After ticking a Red-throated Loon and a lifer Razorbill (an extremely rare visitor to Niagara) recently, reaching a new personal best for the Ontario year list appeared to be within reach. This late in the year though, the list for possible additions is a short one. Gulls and waterfowl, specifically Black Scoter, Lesser Black-backed Gull and Thayer's Gull are the most likely to be observed before the end of the year (both species of gulls were reported on the 20th). There are other possibilities. California Gull, Cackling Goose, Brant, and even Black Vulture (the species has been observed at the Niagara Gorge over the last two weeks) could be added before the list resets itself on New Year's Day.
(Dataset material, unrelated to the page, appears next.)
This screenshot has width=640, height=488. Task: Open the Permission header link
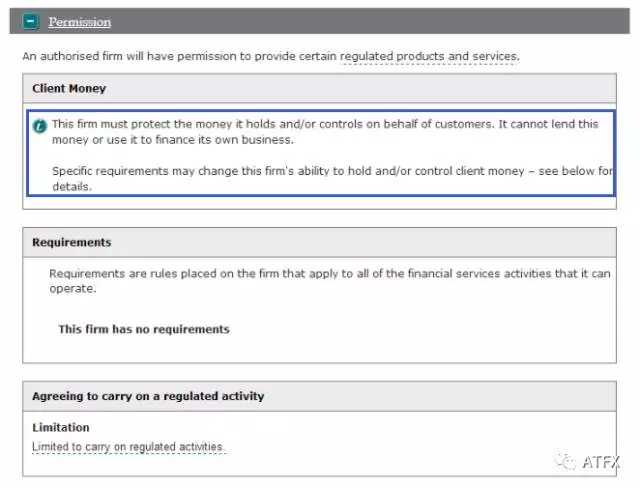click(80, 22)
Scrutinizing the head, wings and tail of vultures soaring above the lower Niagara River can wait. Hopefully this was the right choice.
It has been almost a year since Jean and I attended our first Peninsula Field Naturalists (PFN) meeting and on Sunday we attended the Niagara Falls Nature Club 'Lake Ontario Ducks' trip with our fellow members of the PFN. There had to be one Black Scoter somewhere along the shoreline of Lake Ontario between Vineland and Hamilton.
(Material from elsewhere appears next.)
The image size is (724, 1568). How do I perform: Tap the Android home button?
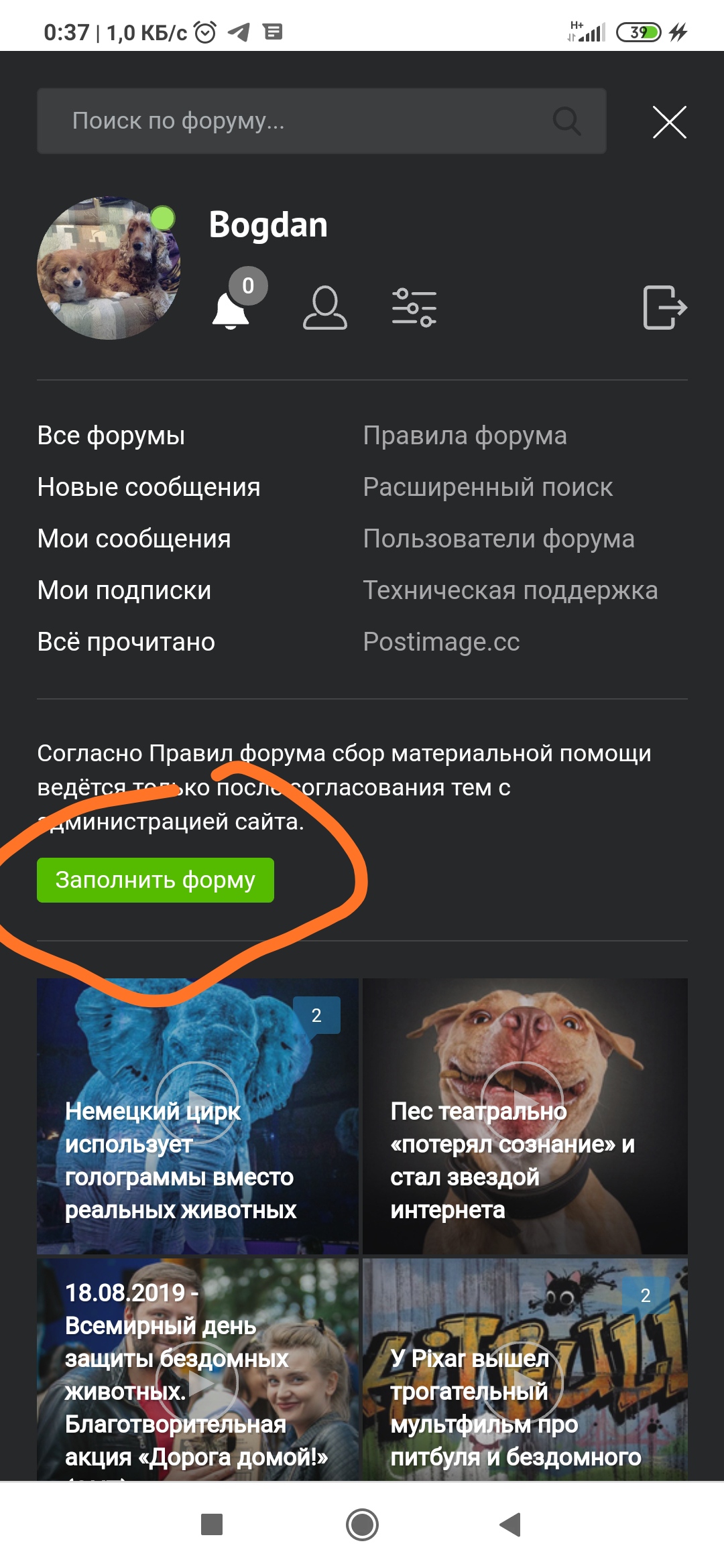pos(362,1524)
At the first stop in Vineland, ducks were sparse, but as we moved west towards Hamilton, the numbers increased greatly. There were hundreds upon hundreds of Common Goldeneye and Long-tailed Ducks and somewhere in these large rafts were scoters.
A few White-winged Scoters were spotted while standing at the end of Fruitland Road. Public access to the Lake Ontario shoreline is in short supply and to view ducks on the lake, dead-ends are a required substitute. Fifty Point Conservation Area in Grimsby is one of the few public spaces for viewing waterfowl and for those lucky enough, our nemesis bird, but for this trip, our stay would be short and would not justify the entrance fee.
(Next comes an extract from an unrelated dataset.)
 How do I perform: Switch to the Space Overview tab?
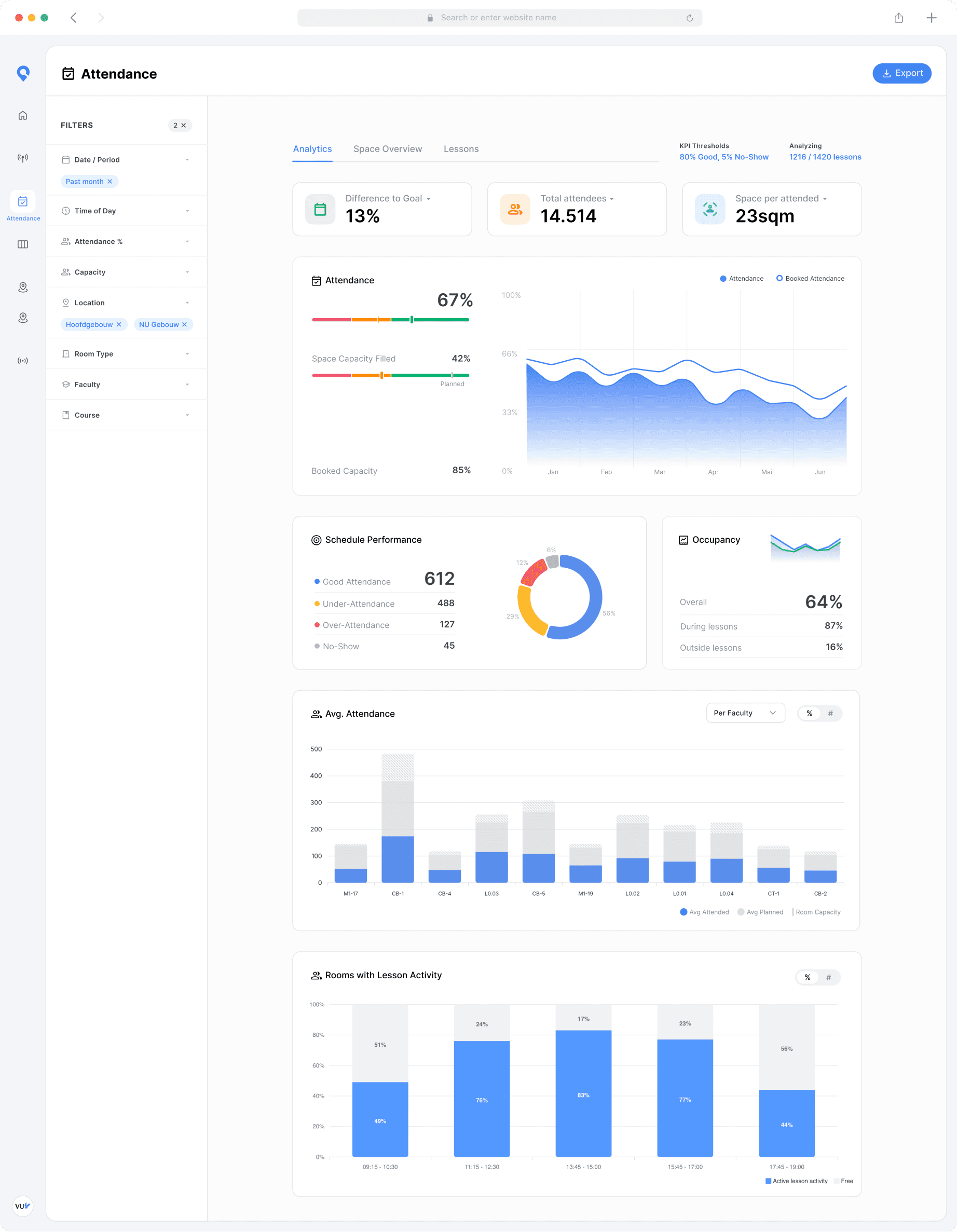pos(387,149)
From the roadside where we observed our lifer King Eider (female) in December 2008, we spotted the patches of white on the forehead and nape of a male Surf Scoter. Scoping the other dark waterfowl before they disappeared between waves revealed some scoters with a large orange knob at the base of the bill and no white patches in their wings. In total, 2 male Black Scoters were observed. We had some great views of 2 female Black Scoters at Sayer's Park (a tiny patch of green in a residential neighbourhood) before continuing on to spots along Hamilton Harbour.
Due to dredging at the Windermere Basin, the open waters no longer exist. The small channel that remains holds only a small sample of the migrating waterfowl that could be observed in the past.
At the Burlington lift bridge and ship canal, a large number of Long-tailed Ducks were at the east end of the canal.
The resident Peregrine Falcon was spotted when we heard its alarm call and it quickly disappeared from my view after flying through the arch of the skyway. It returned and came to a rest at the top of a hydro tower, south of the lift bridge.
The group's last stop was LaSalle Marina on the north side of the harbour. A great spot for waterfowl, but unfortunately the Ross' Geese observed a week earlier were no longer present and there was nothing new for Jean and I. The highlight for a few of us was spotting a Little Brown Bat as it skimmed the water and then flew above us with the sunlight emphasizing the reddish-brown colour of its fur.
With the trip concluded Jean and I headed back to St. Kitts with one more stop planned. During the week of November 7, a Cackling Goose was observed on the lawn of the Canada Centre for Inland Waters. Though a number of days had past since the sighting, it would be unwise not to stop at the centre. The lawns had a few small flocks of geese, but none contained the much smaller Cackling Goose.
With Black Scoter (#208) safely ticked, my attention can now focus on the Niagara River. A gull or possibly even a vulture may be the next species to appear on the 2011 Ontario list. Which ever one it is, a new bench mark will be set.